### PROVIDED DATA:
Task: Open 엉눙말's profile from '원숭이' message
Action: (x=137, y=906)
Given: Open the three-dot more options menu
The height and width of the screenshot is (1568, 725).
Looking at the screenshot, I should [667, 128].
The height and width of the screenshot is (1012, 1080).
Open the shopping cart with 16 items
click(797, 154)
==
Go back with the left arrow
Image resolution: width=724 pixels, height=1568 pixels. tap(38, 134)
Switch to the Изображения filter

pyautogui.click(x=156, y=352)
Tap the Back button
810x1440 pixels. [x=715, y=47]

### STATED EXERCISE:
Rewrite the rows from the one containing "Task: Open 엉눙말's profile from '원숭이' message" down to the one containing "Looking at the", replacing "menu" with "panel" and leaving everything else as it is.

### ANSWER FOR THIS EXERCISE:
Task: Open 엉눙말's profile from '원숭이' message
Action: (x=137, y=906)
Given: Open the three-dot more options panel
The height and width of the screenshot is (1568, 725).
Looking at the screenshot, I should [667, 128].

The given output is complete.